**SELECTED PASSAGE:**

BEGIN

Making strides in quantum dot infrared photodetectors
Researchers at Northwestern University have made significant strides in the development of quantum dot infrared photodetectors -- technology that may provide new imaging techniques with applications in medical and biological imaging, environmental and chemical monitoring, night vision and infrared imaging from space.
Conventional infrared photon detector technology for imaging applications typically requires that the detector be cooled to very low temperatures -- approximately 77 degrees Kelvin. This cooling requirement adds significant cost, bulk and power consumption to the imaging systems, therefore limiting their usability. By using nanotechnology to form quantum dots, researchers at Northwestern's Center for Quantum Devices (CQD) are one step closer to achieving the goal of developing high-performance imaging techniques that can operate at higher temperatures.
Quantum dots, also known as "artificial atoms," have been widely investigated as a means of improving a variety of electronic and optoelectronic devices. The small size of quantum dots, usually around 10 nanometers, gives them a unique physical property of three-dimensional confinement, which can enable higher operating temperatures when used in infrared detector design.

END

**QUESTIONS ON THE MATERIAL:**
1) In the article on quantum dot infrared photodetectors, what temperature do conventional infrared photon detectors typically need to be cooled to?
2) Continue the article on quantum dot infrared photodetectors from the point where it stops.

**Stored data:**

BEGIN

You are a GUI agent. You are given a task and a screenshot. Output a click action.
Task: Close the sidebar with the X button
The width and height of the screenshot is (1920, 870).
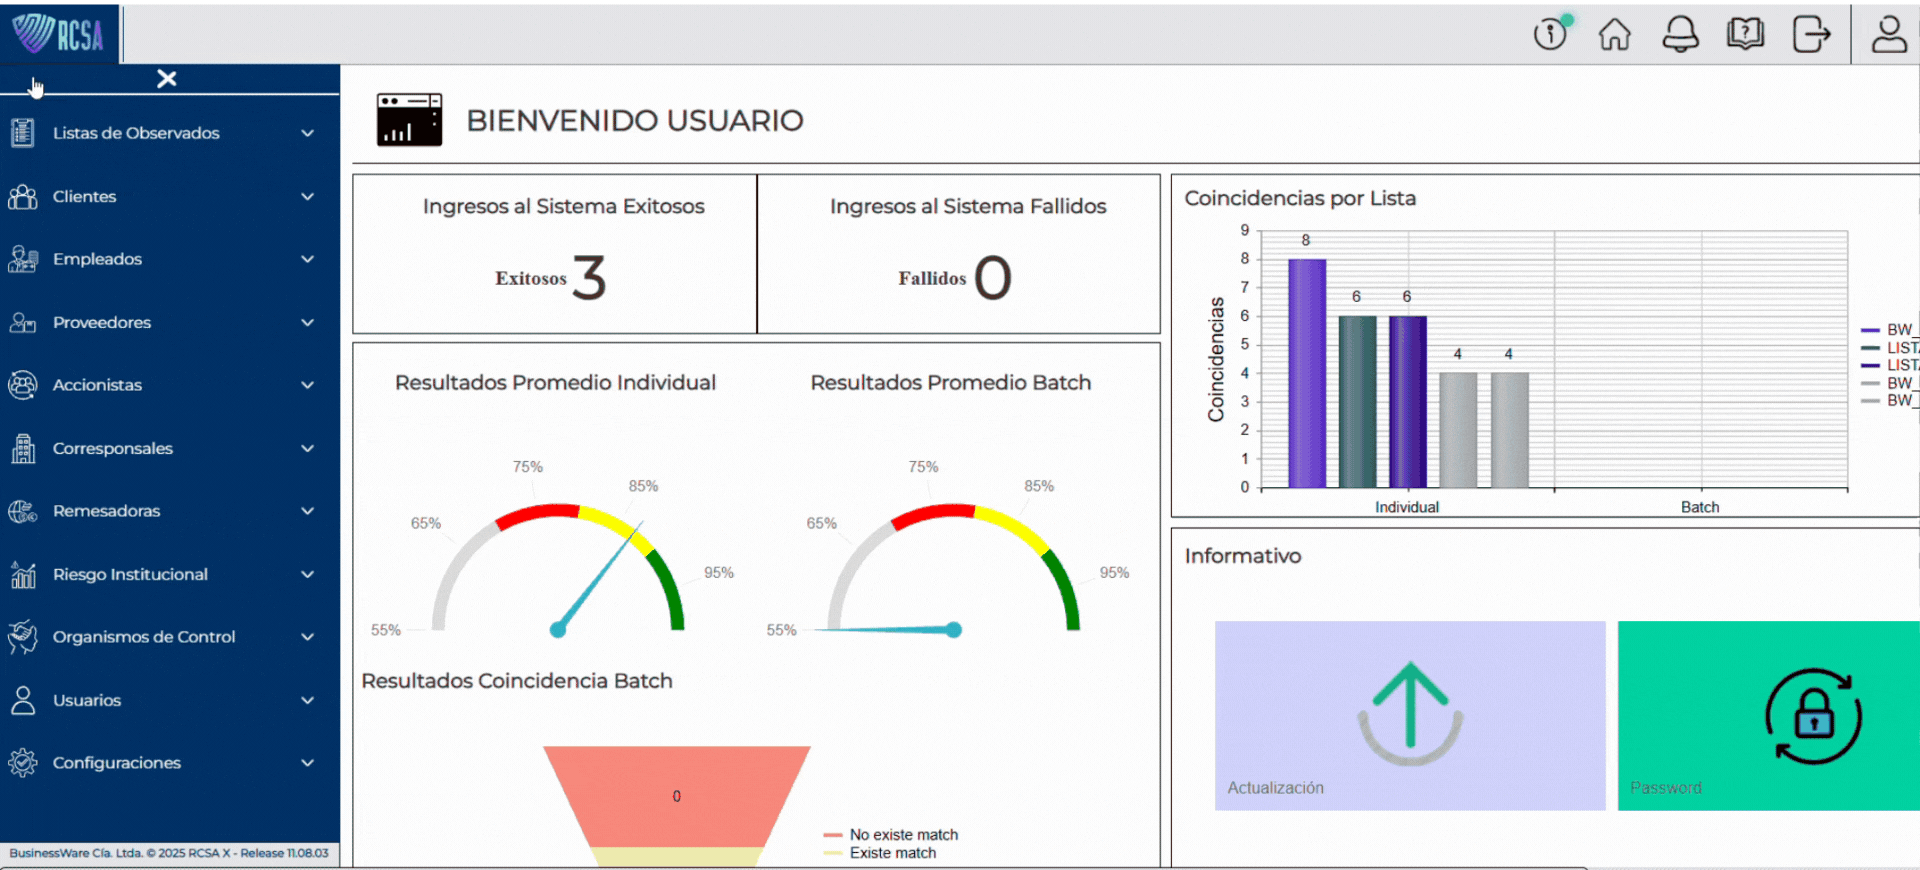click(167, 79)
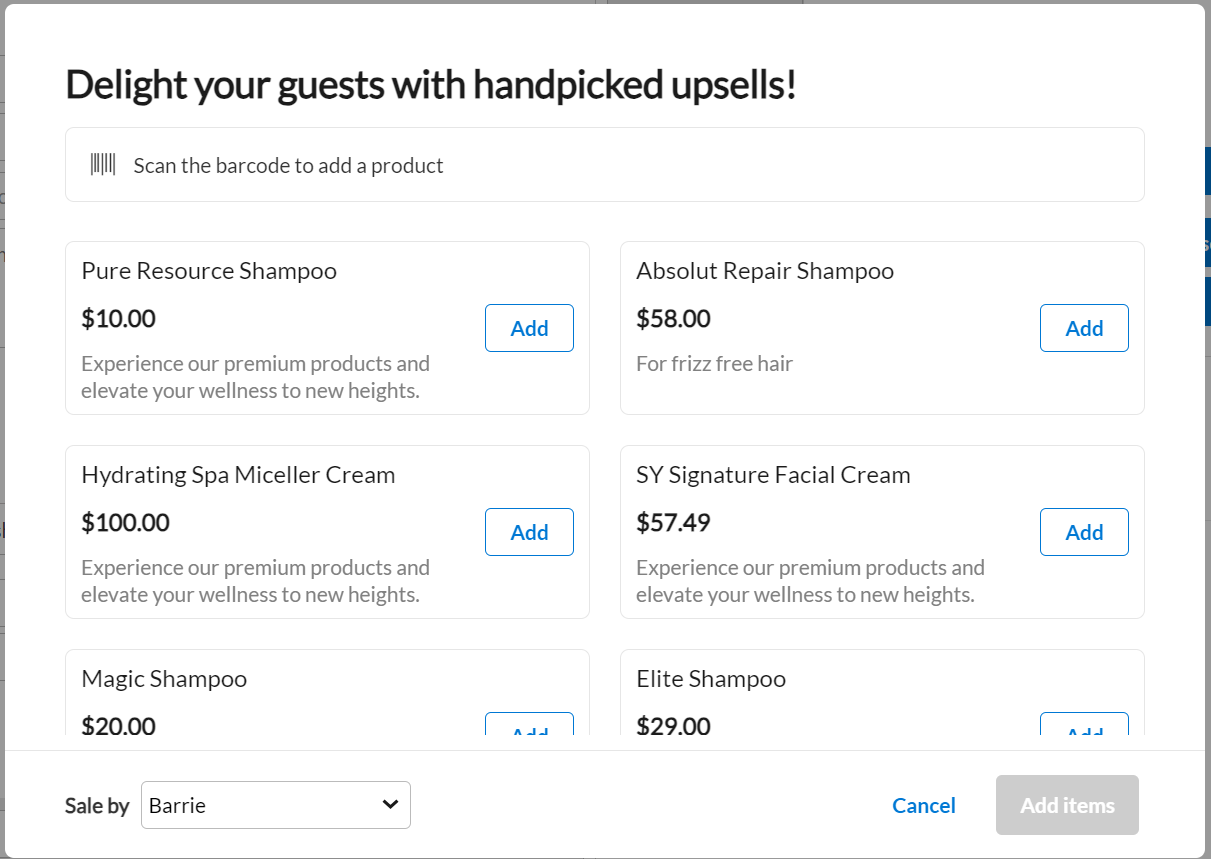Screen dimensions: 1211x859
Task: Click the barcode scanner icon
Action: (103, 165)
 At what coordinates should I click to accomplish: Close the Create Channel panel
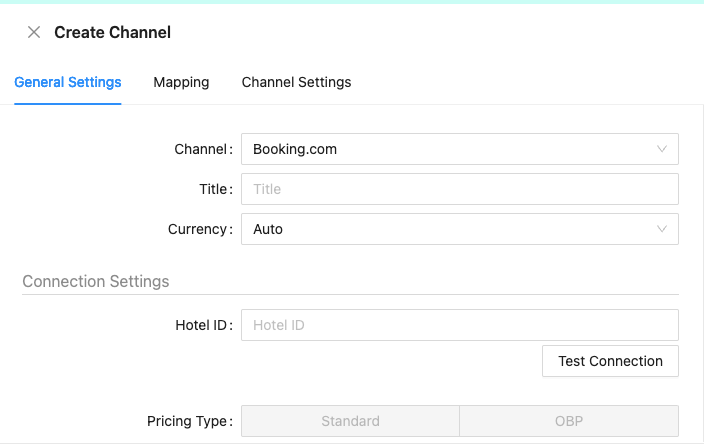34,32
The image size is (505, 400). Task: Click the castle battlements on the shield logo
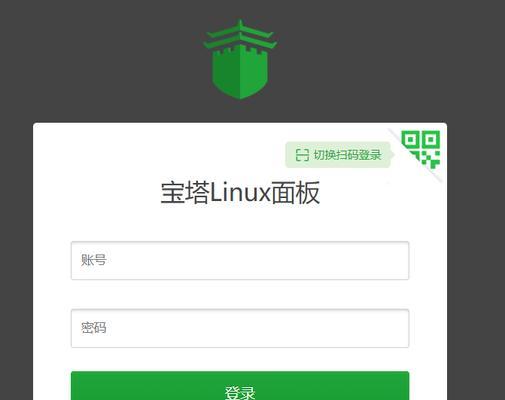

END

**RESULTS FOR THE EXERCISE:**
1) Approximately 77 degrees Kelvin.

2)
"The development of an infrared photon detector that can operate at higher temperatures will enable the use of cheaper, lighter and more efficient cooling methods in the design of infrared imaging systems," said Manijeh Razeghi, Walter P. Murphy Professor of Electrical Engineering and Computer Science and director of the Center for Quantum Devices. "This will allow the use of infrared detectors in a much wider range of applications."
Researchers at CQD made a great breakthrough in the development of high-performance quantum dot infrared photodetectors (QDIP). They have developed a QDIP that operates at room temperature with a peak detection wavelength in the technologically important middle wavelength infrared window -- wavelengths between three and five microns are important because they are not susceptible to absorption by Earth's atmosphere. The QDIP is based on a hybrid indium arsenide quantum dot and an indium gallium arsenide quantum well structure grown on an indium phosphide substrate.
The specific detectivity and quantum efficiency at 150 degrees Kelvin were 4×1010 cmHz1/2/W and 35 percent, respectively. This record high performance was published in the March 26, 2007, issue of Applied Physics Letters, Vol. 90 No. 13. In devices developed since publication, the performance was further improved with a quantum efficiency of 48 percent through the optimization of the quantum dot growth, which led to stronger infrared absorption.